__Exercise instructions__:
- 1) Echo the part of the forum thread on the Lakers–Wolves game that opens with the words containing "yeah and hopefully" and closes with "by tip off...".
- 2) Say whether each statement agrees with the forum thread on the Lakers–Wolves game. Answer yes or no, and quote the deciding words. (a) All four games between the Lakers and Wolves fall on back-to-back nights for the Lakers. (b) One poster claims Jaric is taller than Wally. (c) The Lakers took the early lead in the game.

__Document__:
• • • • •
# Game 18: Lakers(9-9) @ Wolves(11-6)



## sheefo13 (Jul 13, 2002)

@









Prediction:W
Prediction Record: (10-7)

-Note: Lakers play the Bulls here on Friday, so we do have a bit of an advantage here.


----------



## moss_is_1 (Jun 14, 2004)

yeah and hopefully we can shut down everyone but kobe and it better be hassell on kobe and jaric on odom.... jaric is as tall as wally so he should be more effective...but we should this one pretty easy, altho they may be a little bitter after the game they gave up to us


----------



## sheefo13 (Jul 13, 2002)

Smush Parker is way too quick for Wally to be guarding though. I think you have to keep Jaric on Smush before Smush goes off on us again. I think you do your best on containing everyone else except Kobe like you just said though. Hopefully Huddy will be back and Skita will be traded by tip off...


----------



## the main event (Aug 22, 2005)

lakers had a pretty "team game" @ Buls...hopefully it won't carry them tonight too...
we need to take a game at a time but be persistent about each and every one,we have LA and PHI who sould be W and then we face Dallas and SAS we need to stay focus at all time and win as many cause denver is coming back and seems good,seattle too right now,we can not loose focus!


GO WOLVES!


----------



## thekid (Apr 3, 2003)

All four games between the Lakers and Wolves are on back to back nights for the Lakers. That's tough. The Lakers might want to remember to have someone guard Wally.


----------



## sheefo13 (Jul 13, 2002)

I am going to get my finals studying out of the way right now and then I will try to watch this one... Hopefully we can get another W.


----------



## Bartholomew Hunt (Mar 4, 2003)

Finals suck 

You're doing a good job with this forum sheefo. Good luck to the TWolves. We really want to whoop your ***.


----------



## moss_is_1 (Jun 14, 2004)

u want 2 but u wont... tip off in an hour or so..should be a good game


----------



## JuX (Oct 11, 2005)

3 games against each other already?!


----------



## sheefo13 (Jul 13, 2002)

Agent K said:


> 3 games against each other already?!



And 6 against LA teams already..... Wierd.


----------



## sheefo13 (Jul 13, 2002)

Bartholomew Hunt said:


> Finals suck
> 
> You're doing a good job with this forum sheefo. Good luck to the TWolves. We really want to whoop your ***.




Hehe thanks.... I try. 

Wolves up 4-0!!!!


----------



## sheefo13 (Jul 13, 2002)

Tremendous pass by kobe to nobody!! Nice and 1 by wally! Wolves off to a nice start.


----------



## JuX (Oct 11, 2005)

Perhaps Wally score 30 plus for once again against the Lakers. It'll be pure awesome.


----------



## sheefo13 (Jul 13, 2002)

Huddy still in street clothes....
• • • • •
__Given information__:

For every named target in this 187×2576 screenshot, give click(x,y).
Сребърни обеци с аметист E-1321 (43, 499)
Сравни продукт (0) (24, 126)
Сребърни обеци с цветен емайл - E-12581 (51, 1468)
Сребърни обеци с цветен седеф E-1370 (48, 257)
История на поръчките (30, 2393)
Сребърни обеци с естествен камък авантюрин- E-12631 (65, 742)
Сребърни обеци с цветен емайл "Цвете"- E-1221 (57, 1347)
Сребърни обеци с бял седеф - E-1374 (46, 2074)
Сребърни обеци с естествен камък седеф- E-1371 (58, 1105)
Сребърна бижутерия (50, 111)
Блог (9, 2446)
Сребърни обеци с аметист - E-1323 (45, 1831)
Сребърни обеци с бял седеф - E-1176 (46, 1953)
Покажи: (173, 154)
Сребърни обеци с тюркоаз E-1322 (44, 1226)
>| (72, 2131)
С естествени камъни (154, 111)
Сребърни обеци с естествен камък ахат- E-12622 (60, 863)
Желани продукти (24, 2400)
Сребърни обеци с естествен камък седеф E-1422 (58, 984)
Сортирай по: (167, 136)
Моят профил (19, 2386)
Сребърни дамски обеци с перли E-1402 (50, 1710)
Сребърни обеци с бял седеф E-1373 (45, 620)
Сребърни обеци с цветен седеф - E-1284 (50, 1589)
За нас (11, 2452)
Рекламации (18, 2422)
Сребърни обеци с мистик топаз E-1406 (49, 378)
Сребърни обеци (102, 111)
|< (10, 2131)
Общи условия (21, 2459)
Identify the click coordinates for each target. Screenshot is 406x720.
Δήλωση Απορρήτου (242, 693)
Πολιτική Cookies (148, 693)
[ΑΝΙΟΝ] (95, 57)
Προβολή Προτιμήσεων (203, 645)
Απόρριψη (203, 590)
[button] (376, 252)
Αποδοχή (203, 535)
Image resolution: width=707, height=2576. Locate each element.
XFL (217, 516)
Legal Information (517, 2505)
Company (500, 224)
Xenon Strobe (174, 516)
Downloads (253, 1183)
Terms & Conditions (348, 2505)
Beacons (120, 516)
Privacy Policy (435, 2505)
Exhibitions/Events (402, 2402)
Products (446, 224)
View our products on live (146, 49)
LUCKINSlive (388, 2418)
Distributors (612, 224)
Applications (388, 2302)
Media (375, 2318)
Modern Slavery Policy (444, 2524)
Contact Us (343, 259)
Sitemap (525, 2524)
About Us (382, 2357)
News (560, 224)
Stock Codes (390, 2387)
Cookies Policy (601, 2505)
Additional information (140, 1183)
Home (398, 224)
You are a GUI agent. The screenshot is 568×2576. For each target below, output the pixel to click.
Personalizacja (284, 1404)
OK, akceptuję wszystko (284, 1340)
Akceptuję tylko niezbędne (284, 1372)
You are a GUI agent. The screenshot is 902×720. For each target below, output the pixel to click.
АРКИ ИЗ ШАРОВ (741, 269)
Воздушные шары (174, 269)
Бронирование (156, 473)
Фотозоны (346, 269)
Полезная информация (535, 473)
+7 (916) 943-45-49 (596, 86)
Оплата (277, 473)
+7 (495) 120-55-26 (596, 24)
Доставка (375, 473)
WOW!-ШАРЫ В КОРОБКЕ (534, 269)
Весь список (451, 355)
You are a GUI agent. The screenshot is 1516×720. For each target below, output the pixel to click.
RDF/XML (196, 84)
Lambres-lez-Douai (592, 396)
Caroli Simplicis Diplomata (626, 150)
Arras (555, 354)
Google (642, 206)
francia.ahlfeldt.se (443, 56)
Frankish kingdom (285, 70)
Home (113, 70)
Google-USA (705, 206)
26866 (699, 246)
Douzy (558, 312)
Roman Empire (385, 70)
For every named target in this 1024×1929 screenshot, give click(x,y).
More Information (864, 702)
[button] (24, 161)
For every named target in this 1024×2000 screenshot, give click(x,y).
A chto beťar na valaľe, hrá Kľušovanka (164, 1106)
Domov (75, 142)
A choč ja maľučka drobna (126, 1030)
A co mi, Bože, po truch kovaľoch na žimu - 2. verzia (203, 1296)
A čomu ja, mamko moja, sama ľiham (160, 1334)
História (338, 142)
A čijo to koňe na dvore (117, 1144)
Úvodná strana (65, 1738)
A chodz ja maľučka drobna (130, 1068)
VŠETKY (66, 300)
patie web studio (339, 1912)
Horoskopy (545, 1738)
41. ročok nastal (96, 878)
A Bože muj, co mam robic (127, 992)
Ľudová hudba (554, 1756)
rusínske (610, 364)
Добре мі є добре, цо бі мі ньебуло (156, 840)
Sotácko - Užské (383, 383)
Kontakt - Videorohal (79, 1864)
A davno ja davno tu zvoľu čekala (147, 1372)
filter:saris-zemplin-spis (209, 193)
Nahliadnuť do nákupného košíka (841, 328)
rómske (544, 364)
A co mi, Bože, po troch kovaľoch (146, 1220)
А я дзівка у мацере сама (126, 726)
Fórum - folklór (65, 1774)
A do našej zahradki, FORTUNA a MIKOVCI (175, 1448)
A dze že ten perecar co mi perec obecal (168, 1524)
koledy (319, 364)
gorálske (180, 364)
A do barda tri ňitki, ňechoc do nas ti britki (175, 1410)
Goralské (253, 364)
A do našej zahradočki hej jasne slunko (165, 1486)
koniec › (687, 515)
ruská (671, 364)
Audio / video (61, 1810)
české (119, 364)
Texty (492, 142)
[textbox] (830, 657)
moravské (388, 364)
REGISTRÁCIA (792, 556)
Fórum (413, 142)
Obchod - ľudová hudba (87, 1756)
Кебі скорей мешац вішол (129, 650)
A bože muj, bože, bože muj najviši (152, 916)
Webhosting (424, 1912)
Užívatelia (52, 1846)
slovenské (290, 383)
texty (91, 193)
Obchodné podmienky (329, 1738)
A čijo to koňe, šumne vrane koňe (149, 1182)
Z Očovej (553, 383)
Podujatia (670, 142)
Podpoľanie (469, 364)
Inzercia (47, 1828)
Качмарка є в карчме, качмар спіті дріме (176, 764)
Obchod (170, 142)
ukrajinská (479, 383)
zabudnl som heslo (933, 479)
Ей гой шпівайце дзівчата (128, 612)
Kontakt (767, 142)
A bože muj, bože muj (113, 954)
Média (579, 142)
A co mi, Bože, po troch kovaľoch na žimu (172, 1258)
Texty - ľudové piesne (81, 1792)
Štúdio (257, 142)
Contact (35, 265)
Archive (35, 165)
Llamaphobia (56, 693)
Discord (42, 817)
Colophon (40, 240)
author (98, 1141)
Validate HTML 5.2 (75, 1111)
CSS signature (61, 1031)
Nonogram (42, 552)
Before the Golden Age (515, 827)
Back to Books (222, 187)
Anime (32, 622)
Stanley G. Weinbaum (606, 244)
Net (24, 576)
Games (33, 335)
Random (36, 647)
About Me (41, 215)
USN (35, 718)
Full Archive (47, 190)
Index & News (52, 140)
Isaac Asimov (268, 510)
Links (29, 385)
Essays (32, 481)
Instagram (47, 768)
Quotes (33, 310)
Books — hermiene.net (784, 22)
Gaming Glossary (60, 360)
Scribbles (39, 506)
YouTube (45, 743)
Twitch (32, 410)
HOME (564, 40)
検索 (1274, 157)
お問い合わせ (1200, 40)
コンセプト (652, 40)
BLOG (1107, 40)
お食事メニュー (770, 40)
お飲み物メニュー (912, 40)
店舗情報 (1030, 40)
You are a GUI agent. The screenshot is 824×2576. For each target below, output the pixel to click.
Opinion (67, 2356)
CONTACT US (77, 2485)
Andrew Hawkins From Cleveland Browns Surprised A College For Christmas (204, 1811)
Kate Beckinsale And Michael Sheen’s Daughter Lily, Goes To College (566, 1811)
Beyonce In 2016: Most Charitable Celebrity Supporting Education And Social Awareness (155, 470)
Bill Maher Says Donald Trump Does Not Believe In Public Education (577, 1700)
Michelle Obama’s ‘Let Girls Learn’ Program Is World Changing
• • • • •
__Outputs for the tasks__:
- 1)
yeah and hopefully we can shut down everyone but kobe and it better be hassell on kobe and jaric on odom.... jaric is as tall as wally so he should be more effective...but we should this one pretty easy, altho they may be a little bitter after the game they gave up to us


----------



## sheefo13 (Jul 13, 2002)

Smush Parker is way too quick for Wally to be guarding though. I think you have to keep Jaric on Smush before Smush goes off on us again. I think you do your best on containing everyone else except Kobe like you just said though. Hopefully Huddy will be back and Skita will be traded by tip off...

- 2)
(a) Yes: "All four games between the Lakers and Wolves are on back to back nights for the Lakers."
(b) No: "jaric is as tall as wally"
(c) No: "Wolves up 4-0!!!!"